À l’instar d’une mammite, une boiterie doit être prise en charge sans attendre, dès les premiers signes de douleurs exprimés par les animaux. Cette intervention précoce doit permettre qu’elle ne bascule dans un état chronique, avec des complications graves à l’origine de réformes et même de saisies en abattoir, comme le révèle le témoignage de Serge Coste. En Gaec dans le Cantal, il a été confronté à une explosion des lésions podales à la suite de la mise en route d’une nouvelle stabulation à logettes. Ces conditions d’élevage sur béton sont par nature davantage susceptibles de provoquer des lésions traumatiques.
Des conditions d’élevage à risque
Par ailleurs, l’augmentation de la taille des troupeaux et une ambiance mal maîtrisée facilitent la diffusion de pathologies infectieuses comme la Mortellaro. Cela d’autant plus lorsqu’elles s’accompagnent d’un arrêt du pâturage, à l’instar d’émilie et Patrick Huiban, dans le Morbihan, et de Sandrine et Philippe Carnet, dans la Manche, à la suite de l’installation d’un robot.

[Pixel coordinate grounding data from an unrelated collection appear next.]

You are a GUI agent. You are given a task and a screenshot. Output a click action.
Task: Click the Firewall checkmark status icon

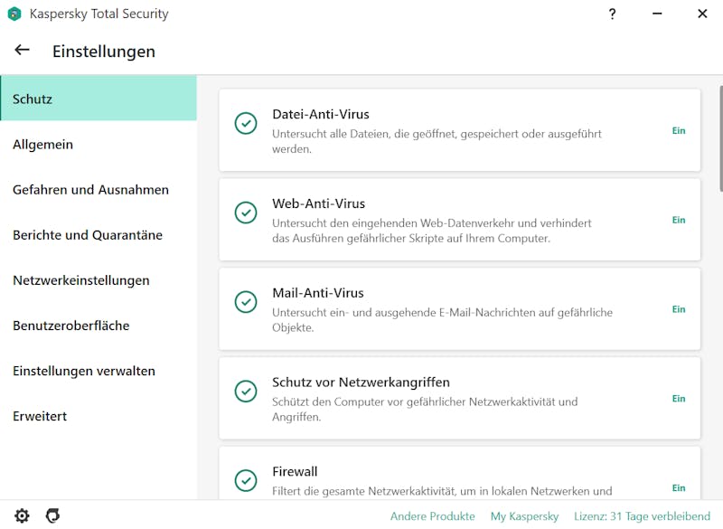[x=246, y=480]
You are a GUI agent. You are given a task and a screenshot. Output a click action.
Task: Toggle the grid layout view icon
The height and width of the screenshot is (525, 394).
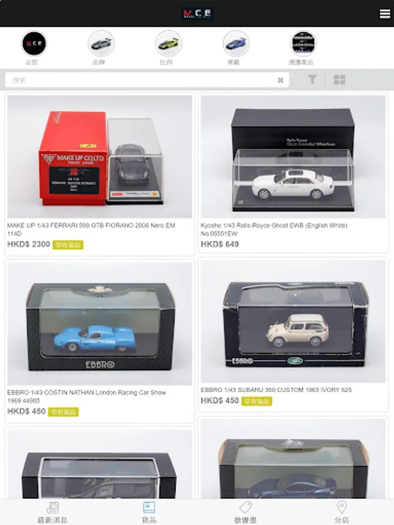pyautogui.click(x=339, y=80)
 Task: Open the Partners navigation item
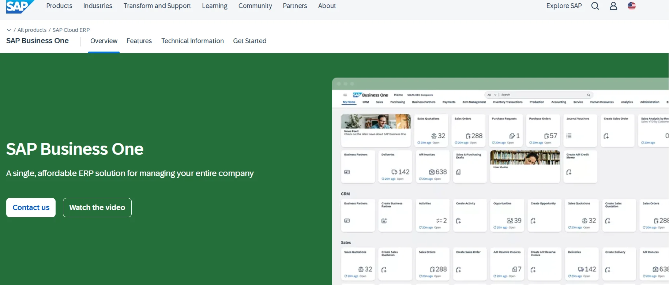click(295, 6)
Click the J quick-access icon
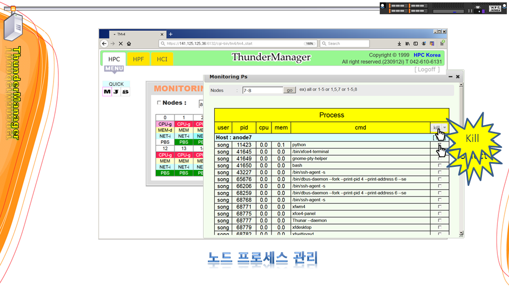This screenshot has height=286, width=509. tap(116, 92)
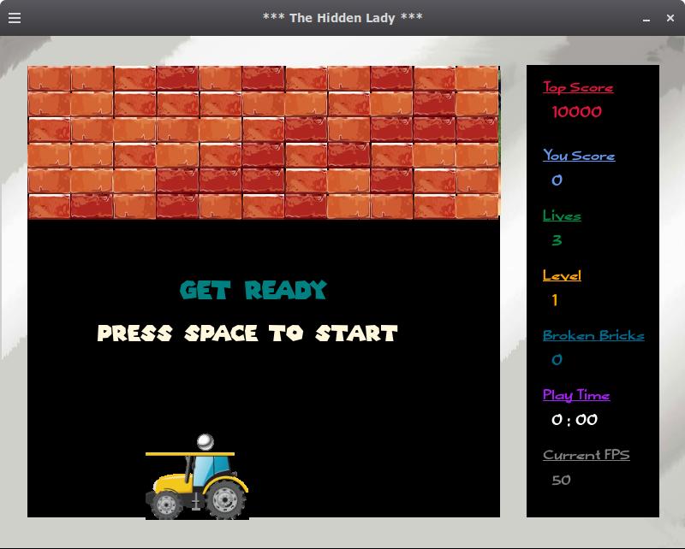
Task: Click the Level label in the sidebar
Action: tap(560, 275)
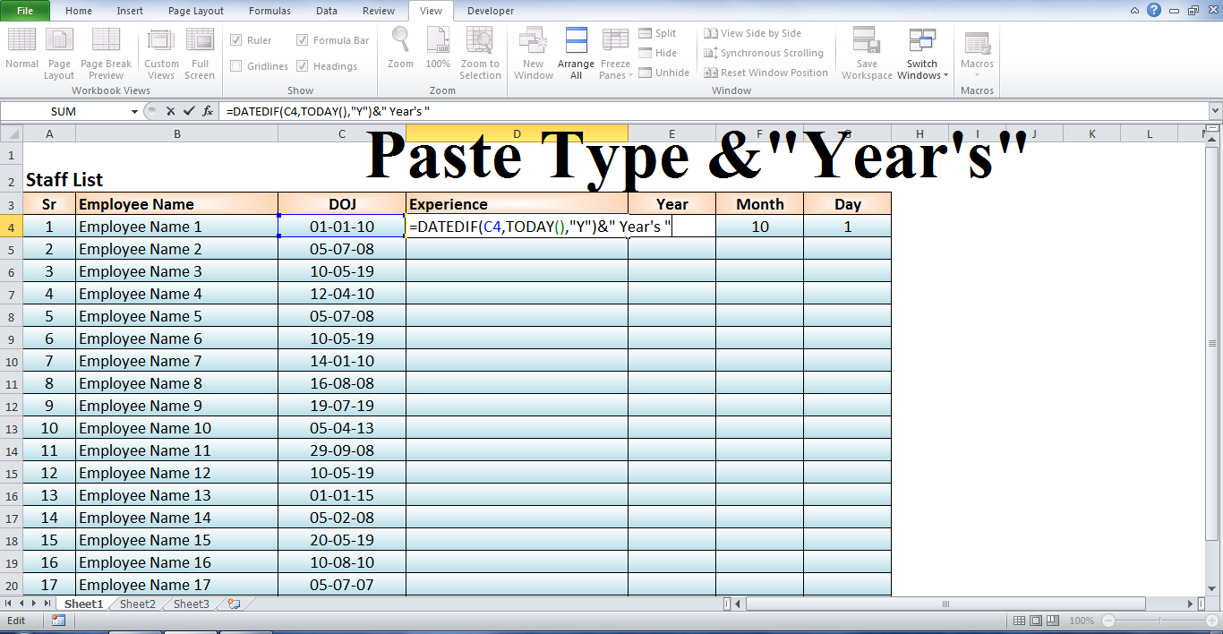Click Split to divide the window
The image size is (1223, 634).
click(660, 32)
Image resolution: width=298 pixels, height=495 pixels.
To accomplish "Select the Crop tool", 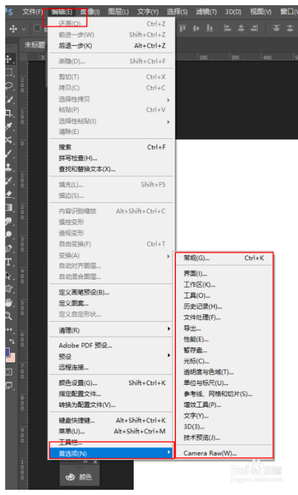I will (x=9, y=113).
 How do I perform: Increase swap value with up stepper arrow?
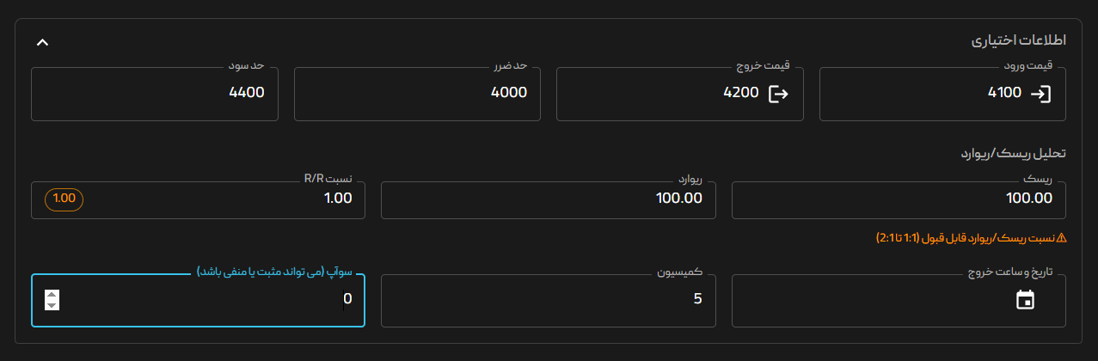[52, 294]
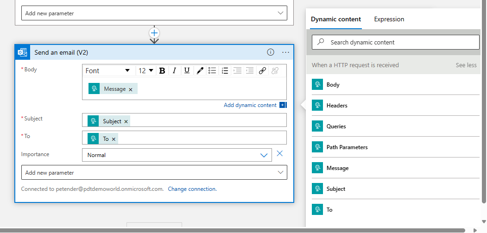This screenshot has width=487, height=233.
Task: Switch to the Expression tab
Action: 389,19
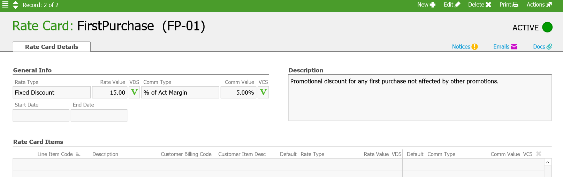Image resolution: width=563 pixels, height=177 pixels.
Task: Open the Rate Type dropdown field
Action: point(52,93)
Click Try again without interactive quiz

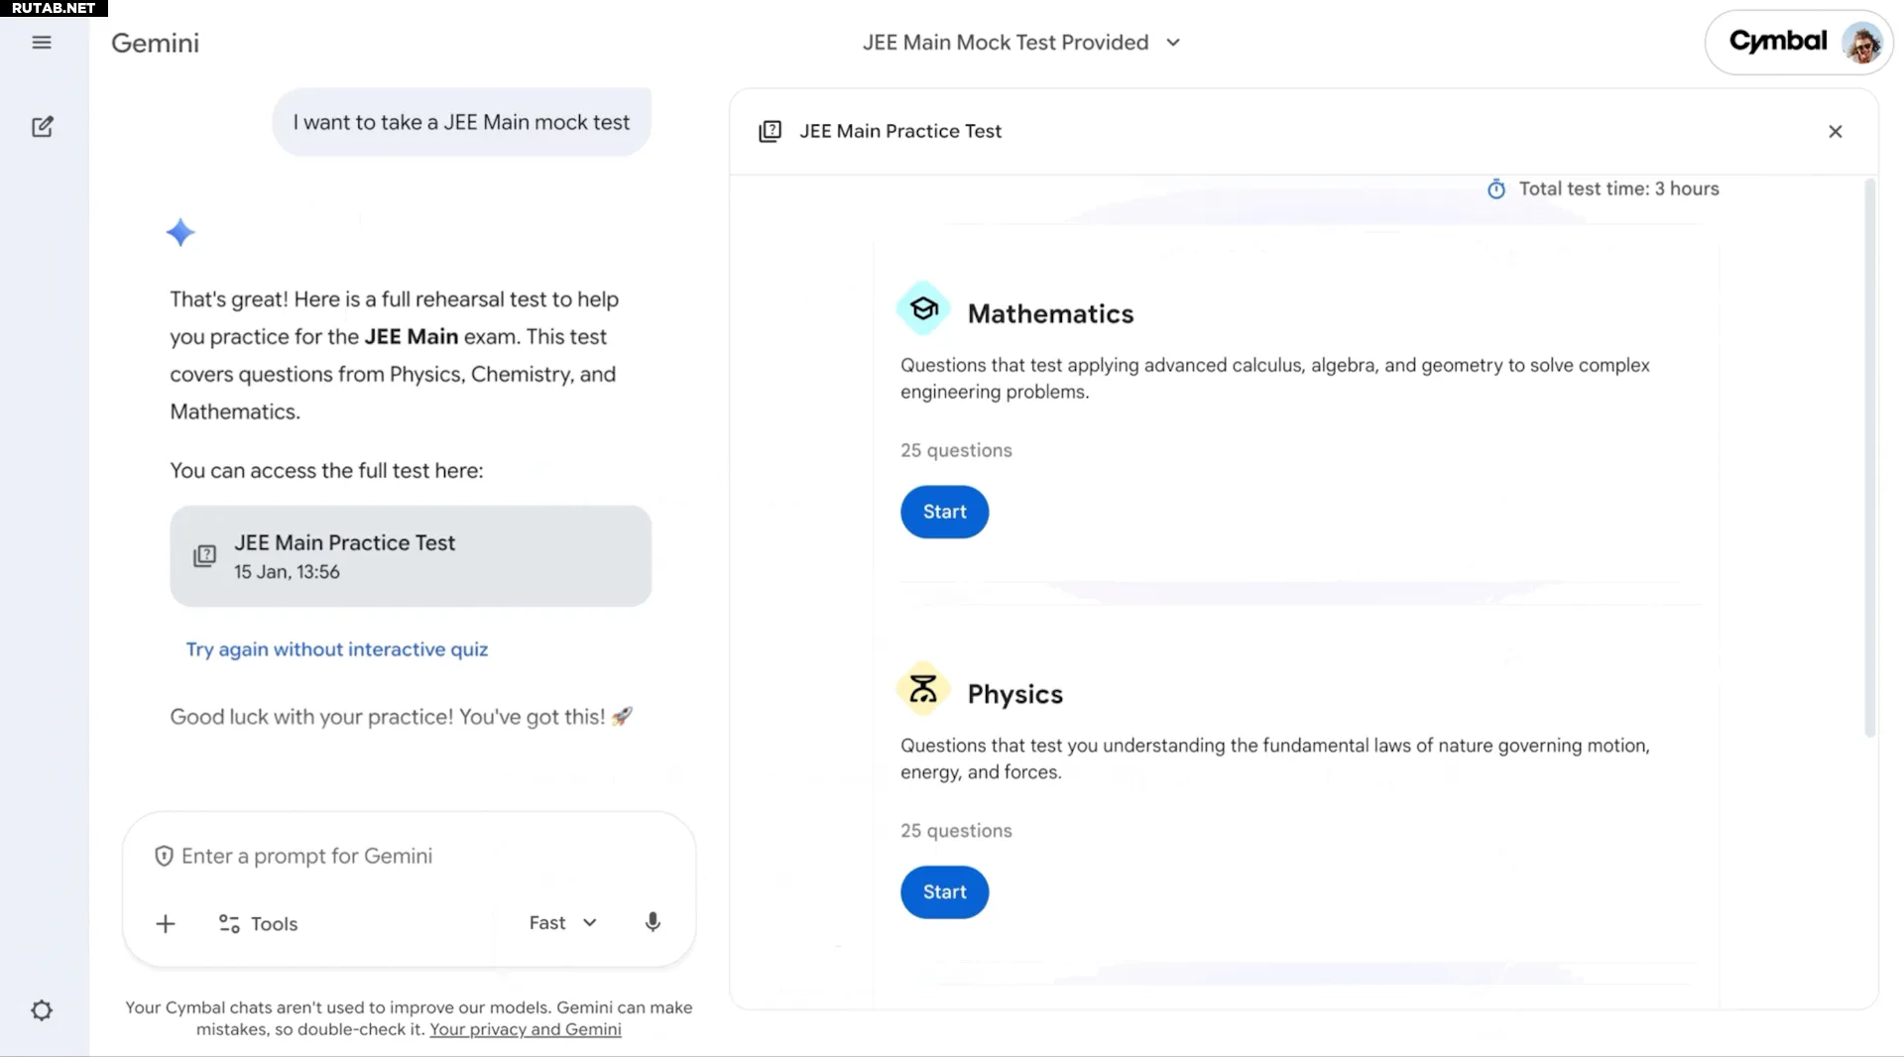[337, 649]
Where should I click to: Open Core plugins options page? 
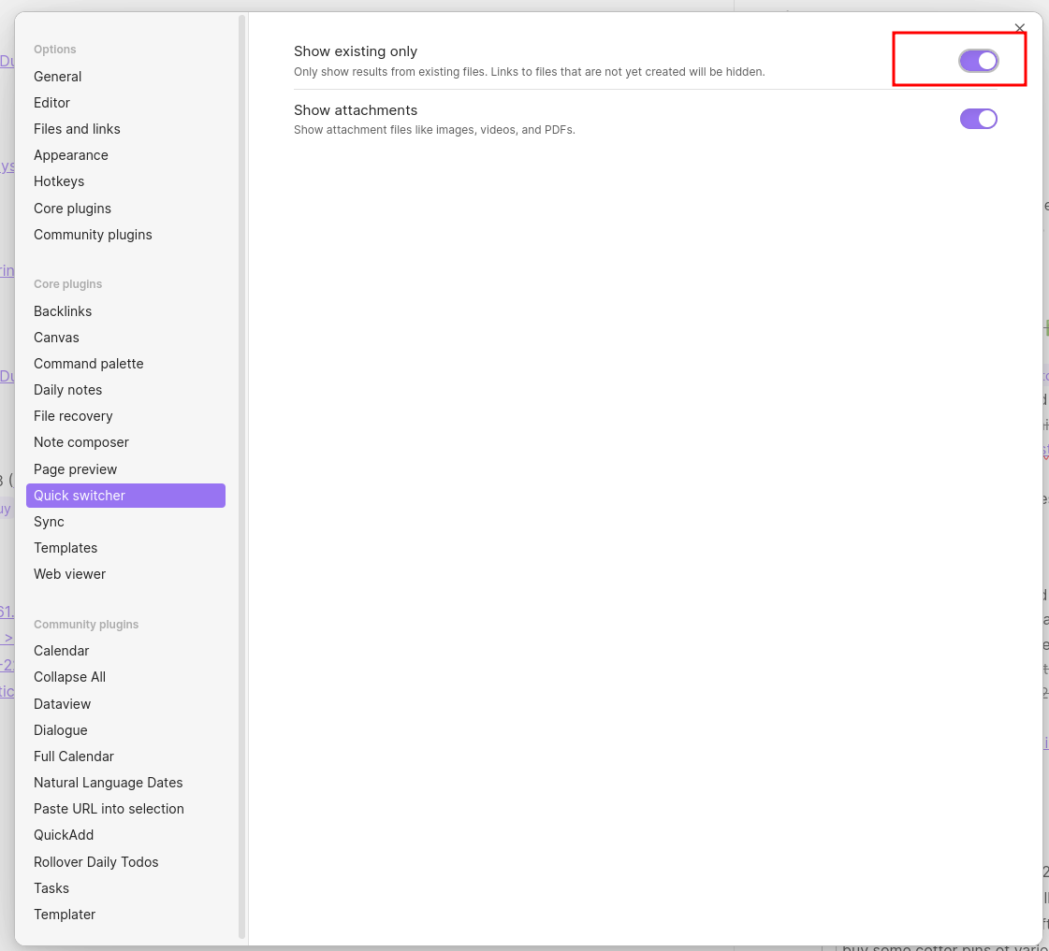[72, 209]
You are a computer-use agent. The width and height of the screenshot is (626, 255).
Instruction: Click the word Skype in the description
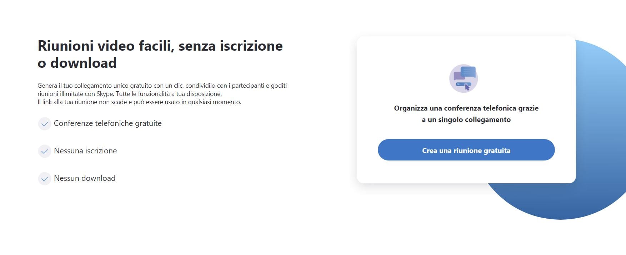point(104,93)
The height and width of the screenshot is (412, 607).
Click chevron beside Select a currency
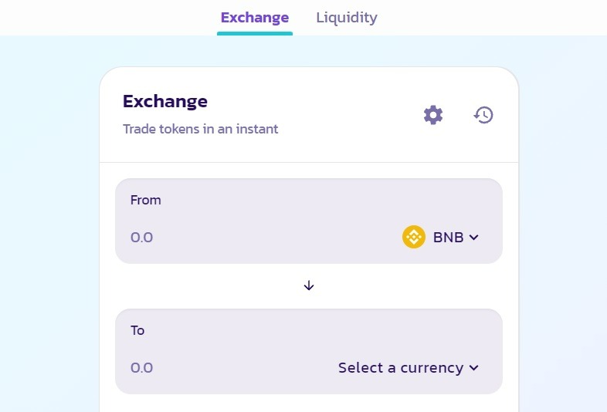pyautogui.click(x=474, y=368)
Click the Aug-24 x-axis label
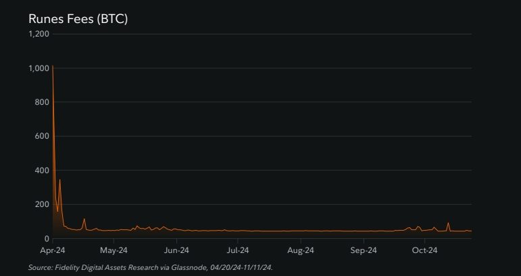 click(300, 250)
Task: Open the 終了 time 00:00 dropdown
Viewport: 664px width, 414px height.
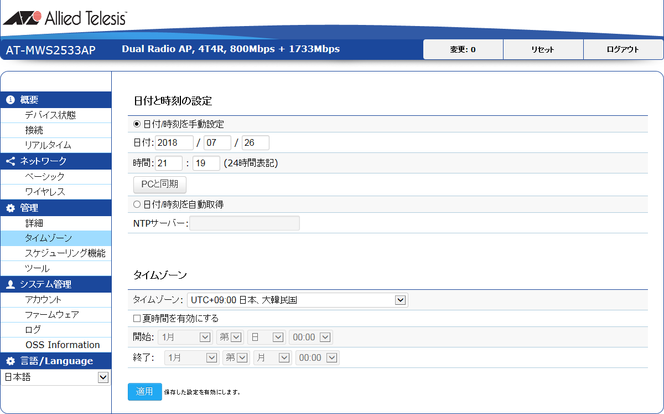Action: tap(318, 358)
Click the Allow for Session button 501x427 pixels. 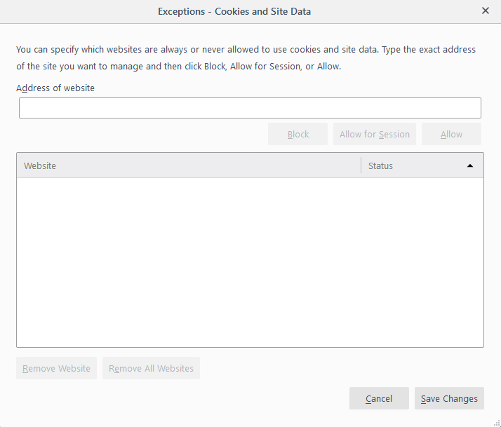375,134
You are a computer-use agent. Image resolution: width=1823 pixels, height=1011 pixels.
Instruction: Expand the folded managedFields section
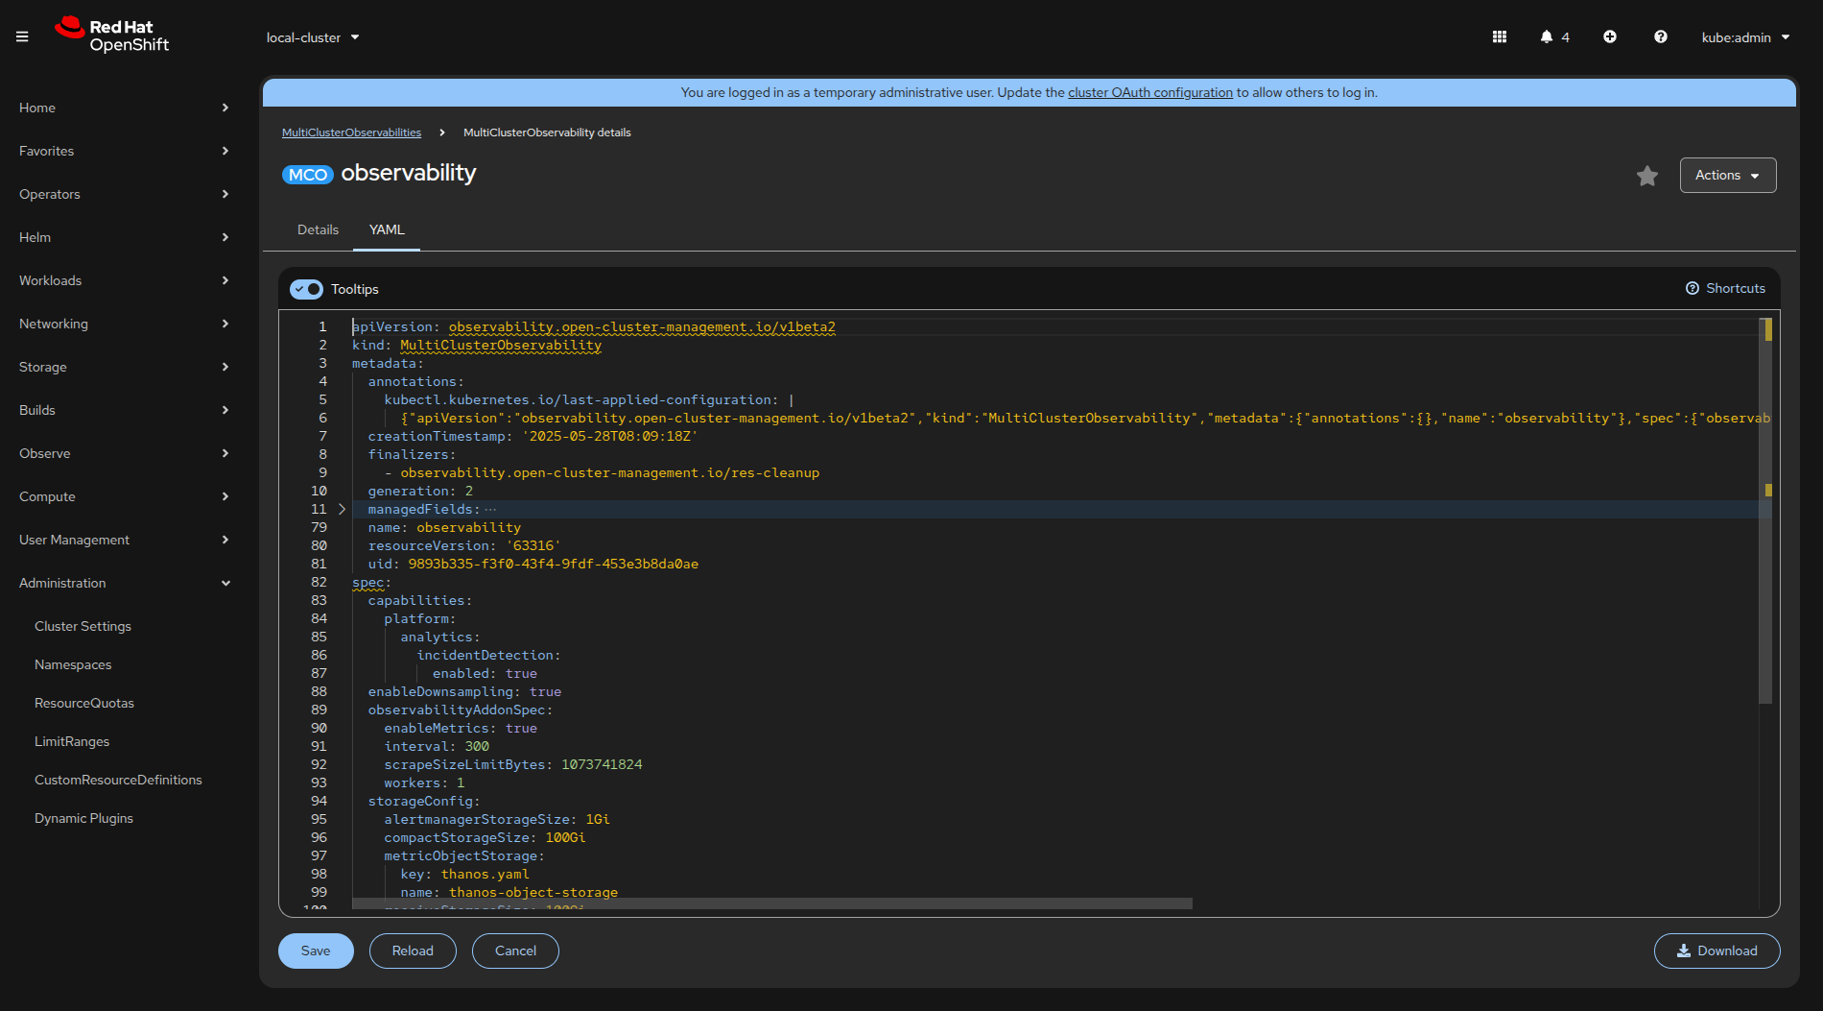click(342, 510)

Dans les deux cas, des soins individualisés, associés à la désinfection des pieds ont permis de redresser la situation. À plus long terme, la génétique offre un autre levier d’action. En effet, les trois principales races laitières françaises disposent désormais d’un index de santé du pied. Quand bien même, qu’il s’agisse de conseils techniques ou du développement de la sélection de nouveaux caractères de résistance, savoir identifier les lésions avec précision est un enjeu fort qui fait l’objet d’un travail d’harmonisation au sein du Comité technique national des boiteries des bovins.